# START OF Supplied passage
Texans wide receiver DeAndre Hopkins is one of the cover stories for the September stories for GQ magazine. In it he discussed the comments late team owner Bob McNair made back in 2017.

McNair stated that the NFL shouldn’t give into the controversial activism many players were partaking in. He compared players who kneeled for the national anthem as “inmates running the prison”. This sparked anger and resentment among the Texans players. DeAndre Hopkins was so offended by the comment that he left the facility and sat out from practice that days. He even seriously contemplated sitting of that week’s game against the Seattle Seahawks.

In the GQ issue he talked about the how the racial dynamics of a league that’s 70 percent African American played a major role in the ire felt by so many within the organization.

“It’s hard for people to understand what that means, when your family was slaves. You can’t relate to something like that if your great-uncle’s not telling you stories about their parents or their grandparents and what they went through,” Hopkins said in the GQ story. “Not even too long ago, people couldn’t even drink out of the same water faucet. Not even 100 years ago.”
# END OF Supplied passage
__Short task A__
List every team, league, or publication named in the article about DeAndre Hopkins.
__Short task B__
From the article about DeAndre Hopkins, echo the text between "McNair stated that" and "within the organization.", inclusive.
__Short task C__
Condense the paragraph of the article about DeAndre Hopkins that begins "McNair stated that the NFL" into a bulleted list of its main facts.
# START OF Dataset excerpt
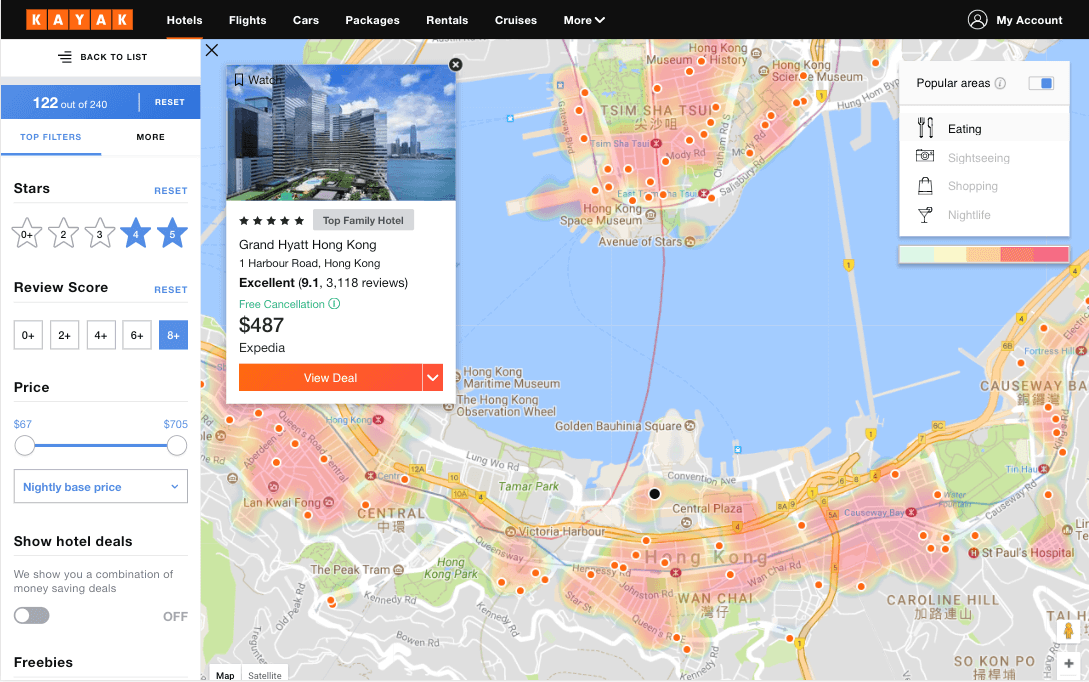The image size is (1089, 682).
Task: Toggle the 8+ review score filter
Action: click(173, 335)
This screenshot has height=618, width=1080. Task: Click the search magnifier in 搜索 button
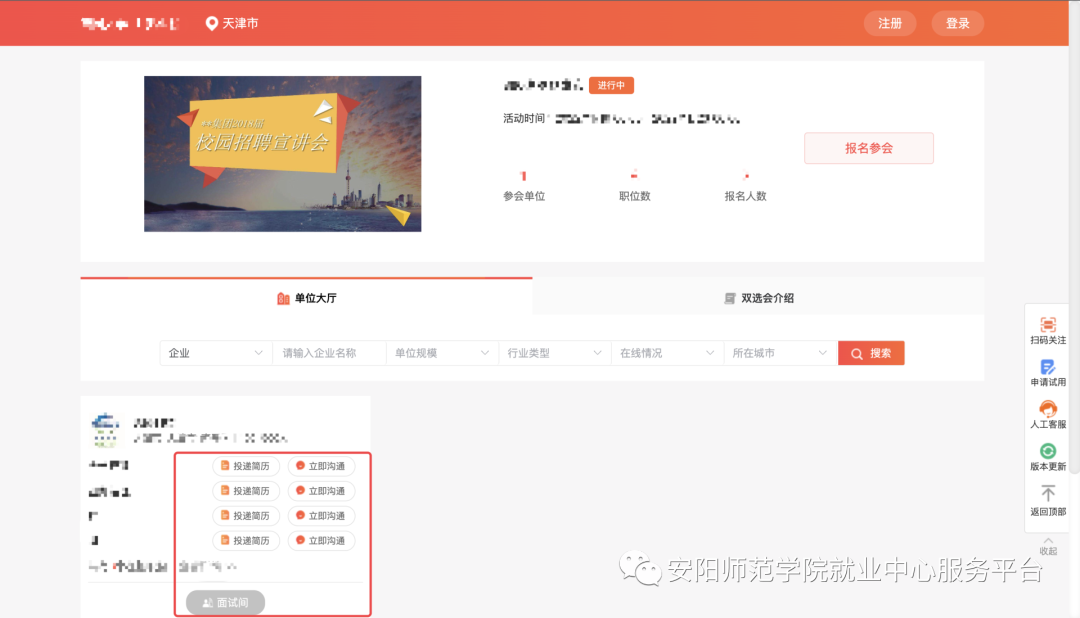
# END OF Dataset excerpt
__Answer A__
Texans, GQ magazine, NFL, Seattle Seahawks

__Answer B__
McNair stated that the NFL shouldn’t give into the controversial activism many players were partaking in. He compared players who kneeled for the national anthem as “inmates running the prison”. This sparked anger and resentment among the Texans players. DeAndre Hopkins was so offended by the comment that he left the facility and sat out from practice that days. He even seriously contemplated sitting of that week’s game against the Seattle Seahawks.

In the GQ issue he talked about the how the racial dynamics of a league that’s 70 percent African American played a major role in the ire felt by so many within the organization.

__Answer C__
- McNair said the NFL shouldn't give in to the controversial activism many players were taking part in.
- He compared players who kneeled for the national anthem to "inmates running the prison."
- The remark caused anger and resentment among Texans players.
- Hopkins was so offended that he left the facility and sat out practice that day.
- He seriously considered sitting out that week's game against the Seattle Seahawks.